:: Short problem ::
The passage on political lying below accuses Boris Johnson of specific lies or deceptions. List each one.
═════ Passage shown ═════
Moral frailty, while succumbing to it is always wrong, is an inescapable component of the human condition. Like Frank Slade, we have always known the right thing to do and so often failed to do it. As hypocrites, then, we must sit as jurors in the trial of people in politics and in positions of power and leadership who have, it seems, made a virtue of lying. Of course, it will always be problematic to force a distinction on degrees of an offence – to say that one lie is better or worse than another – when all lies are in breach of the same Commandment, but in the real world there is a massive difference between telling a police officer we never saw a stop sign and telling a whole pack of lies to tens of millions of voters so as to achieve a political goal and some measure of personal benefit. Only the most puritanical of jurists would refuse to concede here that the latter is by magnitudes far greater an offence than the former.

Yet, this is where we find ourselves in the United Kingdom. Boris Johnson, our new Prime Minister, is a man who shamelessly stood in front of a bus during the Brexit referendum campaign and told voters that leaving the European Union would return £350 million every week to essential public services like the NHS; all the while knowing this was untrue. Since moving into Number 10 he has repeated over and again that his government is engaged in ongoing negotiations with its European partners, when the European parliament and commission have unequivocally stated this is not the case. More recently, it was determined in the Edinburgh Court of Session that he knowingly and wilfully misled Buckingham Palace to secure the royal consent he required to suspend parliament and thus stymy any public and democratic scrutiny of the government’s actions and designs at a crucial moment in the greatest political crisis the British state has faced since the Nazi invasion of France. Mr Johnson is a man who routinely stands before the voting public and tells – not to put too fine a point on it – bare-faced lies, and, without the facts and denied transparency, we find ourselves in a blind democracy.
═════ Material shown ═════
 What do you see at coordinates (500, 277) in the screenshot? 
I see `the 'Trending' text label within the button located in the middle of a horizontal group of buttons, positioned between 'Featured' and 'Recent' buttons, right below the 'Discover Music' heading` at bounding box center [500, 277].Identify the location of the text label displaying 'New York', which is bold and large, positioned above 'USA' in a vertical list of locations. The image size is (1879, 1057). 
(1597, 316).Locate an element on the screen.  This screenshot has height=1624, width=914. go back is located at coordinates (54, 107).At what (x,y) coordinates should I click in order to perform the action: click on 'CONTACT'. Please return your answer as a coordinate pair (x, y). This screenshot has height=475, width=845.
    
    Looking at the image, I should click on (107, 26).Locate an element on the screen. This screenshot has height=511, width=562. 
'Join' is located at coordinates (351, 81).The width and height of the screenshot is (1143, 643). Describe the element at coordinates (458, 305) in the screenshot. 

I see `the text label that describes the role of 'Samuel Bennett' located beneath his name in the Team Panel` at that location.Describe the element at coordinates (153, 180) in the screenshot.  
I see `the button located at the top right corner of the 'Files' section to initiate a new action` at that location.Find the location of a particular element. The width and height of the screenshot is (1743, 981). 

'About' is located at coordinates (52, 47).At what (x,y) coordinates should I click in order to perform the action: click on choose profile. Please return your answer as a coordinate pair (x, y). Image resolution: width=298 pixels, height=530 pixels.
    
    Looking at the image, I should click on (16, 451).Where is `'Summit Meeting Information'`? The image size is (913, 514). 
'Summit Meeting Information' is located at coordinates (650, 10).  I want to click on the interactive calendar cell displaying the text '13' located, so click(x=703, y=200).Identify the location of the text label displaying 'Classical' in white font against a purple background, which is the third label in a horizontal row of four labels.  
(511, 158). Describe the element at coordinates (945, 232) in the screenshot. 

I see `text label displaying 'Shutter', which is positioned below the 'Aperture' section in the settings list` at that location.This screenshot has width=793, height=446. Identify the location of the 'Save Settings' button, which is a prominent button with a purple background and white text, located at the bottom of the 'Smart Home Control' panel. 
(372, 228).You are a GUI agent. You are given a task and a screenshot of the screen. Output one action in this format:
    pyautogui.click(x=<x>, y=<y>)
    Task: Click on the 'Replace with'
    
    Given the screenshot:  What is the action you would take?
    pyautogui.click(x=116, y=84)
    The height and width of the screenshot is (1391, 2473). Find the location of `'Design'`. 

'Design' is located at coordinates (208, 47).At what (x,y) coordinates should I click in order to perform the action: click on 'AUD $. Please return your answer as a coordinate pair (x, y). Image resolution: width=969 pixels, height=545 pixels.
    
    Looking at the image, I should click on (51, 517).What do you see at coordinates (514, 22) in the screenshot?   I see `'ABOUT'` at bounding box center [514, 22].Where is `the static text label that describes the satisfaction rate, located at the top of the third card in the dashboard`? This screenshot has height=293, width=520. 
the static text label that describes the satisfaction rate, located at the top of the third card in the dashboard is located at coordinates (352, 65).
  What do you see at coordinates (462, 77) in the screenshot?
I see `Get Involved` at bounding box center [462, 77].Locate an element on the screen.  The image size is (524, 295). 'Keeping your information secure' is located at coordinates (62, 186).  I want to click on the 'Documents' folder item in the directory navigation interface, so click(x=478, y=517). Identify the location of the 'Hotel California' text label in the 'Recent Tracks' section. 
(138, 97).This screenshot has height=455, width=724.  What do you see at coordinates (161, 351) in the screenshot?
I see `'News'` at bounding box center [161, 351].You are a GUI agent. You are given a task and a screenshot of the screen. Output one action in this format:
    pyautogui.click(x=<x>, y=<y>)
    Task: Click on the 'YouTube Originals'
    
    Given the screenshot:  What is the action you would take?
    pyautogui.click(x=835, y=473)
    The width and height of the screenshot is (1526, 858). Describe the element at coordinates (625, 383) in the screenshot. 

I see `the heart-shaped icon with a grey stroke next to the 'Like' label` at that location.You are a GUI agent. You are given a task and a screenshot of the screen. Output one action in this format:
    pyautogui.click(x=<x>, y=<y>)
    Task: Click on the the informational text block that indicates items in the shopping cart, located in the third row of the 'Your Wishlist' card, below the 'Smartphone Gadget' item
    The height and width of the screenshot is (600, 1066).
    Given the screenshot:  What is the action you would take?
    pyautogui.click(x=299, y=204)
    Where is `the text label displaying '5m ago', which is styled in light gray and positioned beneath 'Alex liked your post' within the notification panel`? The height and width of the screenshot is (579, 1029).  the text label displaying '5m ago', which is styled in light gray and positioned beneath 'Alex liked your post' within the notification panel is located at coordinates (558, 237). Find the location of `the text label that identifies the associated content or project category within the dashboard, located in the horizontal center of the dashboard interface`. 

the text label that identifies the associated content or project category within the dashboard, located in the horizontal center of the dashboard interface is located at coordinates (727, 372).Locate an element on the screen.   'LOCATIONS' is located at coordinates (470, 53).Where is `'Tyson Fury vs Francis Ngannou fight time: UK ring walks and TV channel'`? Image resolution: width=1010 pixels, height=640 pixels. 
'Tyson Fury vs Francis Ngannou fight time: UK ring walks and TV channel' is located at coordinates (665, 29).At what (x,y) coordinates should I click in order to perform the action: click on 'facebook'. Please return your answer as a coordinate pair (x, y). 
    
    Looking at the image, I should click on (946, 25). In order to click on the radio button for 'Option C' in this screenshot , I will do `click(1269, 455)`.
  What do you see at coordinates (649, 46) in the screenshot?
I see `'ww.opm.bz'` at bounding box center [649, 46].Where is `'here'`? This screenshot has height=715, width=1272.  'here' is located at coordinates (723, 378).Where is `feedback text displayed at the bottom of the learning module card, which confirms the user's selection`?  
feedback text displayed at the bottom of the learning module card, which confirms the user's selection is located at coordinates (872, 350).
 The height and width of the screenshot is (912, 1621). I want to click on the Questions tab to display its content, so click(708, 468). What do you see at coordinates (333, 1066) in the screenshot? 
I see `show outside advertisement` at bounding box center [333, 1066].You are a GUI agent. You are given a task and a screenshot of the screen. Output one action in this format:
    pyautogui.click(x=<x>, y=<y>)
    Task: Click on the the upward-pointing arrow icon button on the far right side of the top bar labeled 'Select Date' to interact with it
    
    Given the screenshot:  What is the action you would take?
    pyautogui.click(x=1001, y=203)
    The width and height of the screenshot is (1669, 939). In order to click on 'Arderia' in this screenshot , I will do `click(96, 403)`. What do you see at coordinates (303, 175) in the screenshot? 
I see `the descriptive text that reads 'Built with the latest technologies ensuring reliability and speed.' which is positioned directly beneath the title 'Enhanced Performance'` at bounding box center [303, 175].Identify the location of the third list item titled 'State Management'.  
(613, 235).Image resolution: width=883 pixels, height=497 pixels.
═════
:: Output ::
- During the Brexit referendum campaign, he told voters that leaving the European Union would return £350 million every week to essential public services like the NHS, while knowing this was untrue.
- Since moving into Number 10, he has repeatedly said that his government is engaged in ongoing negotiations with its European partners, although the European parliament and commission have unequivocally stated this is not the case.
- The Edinburgh Court of Session determined that he knowingly and wilfully misled Buckingham Palace to secure the royal consent he needed to suspend parliament.